Lest he be beaten by abstain votes or the election doesn’t attain quorum, current ASFA and CSU councillor Alex Gordon will be ASFA’s president next year. While he’s confident that he will be in that position once polling closes, Gordon said he would have liked another candidate running against him.

“I almost wanted competition, I was really up for debating someone and having a battle,” he said.

In 2010 three candidates ran for ASFA president. Aaron Green of the Innovation slate ultimately came out on top. Without opposition, or a slate behind him, Gordon said his take on the campaigning process has changed.

“It makes me want to work a little harder,” Gordon said. “If I had someone to go against there would maybe be a platform or forum where we could discuss what’s important to us openly. But now there’s not so I have to work harder to get every student to know who I am and to see why they should vote for me.”

While his campaign plan is simply to get his name out to students and inform them about ASFA, Gordon has bigger plans if elected. The biggest issue on his list: tuition.

“I’m a Montreal resident so I pay Quebec fees, but still I pay for my own schooling, I pay rent, and it adds up. I can only imagine for international students and I think it’s atrocious how much it’s going to go up very soon,” he said. To tackle to tuition issue Gordon said he has a multi-faceted plan which aims to raise awareness and educate students about what’s going on. This, he added, serves a broader purpose.

“Canadian voter turnout for 18-25 is the lowest in Canada amongst all age ranges by a big margin.
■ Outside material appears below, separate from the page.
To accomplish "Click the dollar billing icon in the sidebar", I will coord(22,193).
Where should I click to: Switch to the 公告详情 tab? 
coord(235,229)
So, in my mind, the government doesn’t really care when we like riot and bitch and moan because we don’t really affect who’s going to be elected in office. So I think that one of the baby steps in getting them to listen to us is being socially and politically aware and educated.”

The larger issue of youth voting mirrors the poor voter turnouts which plague student elections at Concordia, another fact Gordon would like to help change in these next few weeks by finding out why a student doesn’t vote and ideally informing them as to what ASFA can offer them.

“If you haven’t heard of ASFA and you’ve never been to a cultural night or a midnight breakfast or frosh or the academic panel… then ASFA does nothing for you really,” Gordon said. “It defends your rights on tuition, bottled water and all these stances, but the direct benefits you don’t see it. I understand why some students are apathetic, but what I really want is involvement.”

Gordon summarized his goals as just to get people participating in their university and overcoming the apathy he said is currently afflicting Concordia students.

“It’s hard to reach out to 17,000 students and do what everyone wants, but that’s what I’m going to try,” he said. “University is once in a lifetime and you’ll never get a chance to do this again.”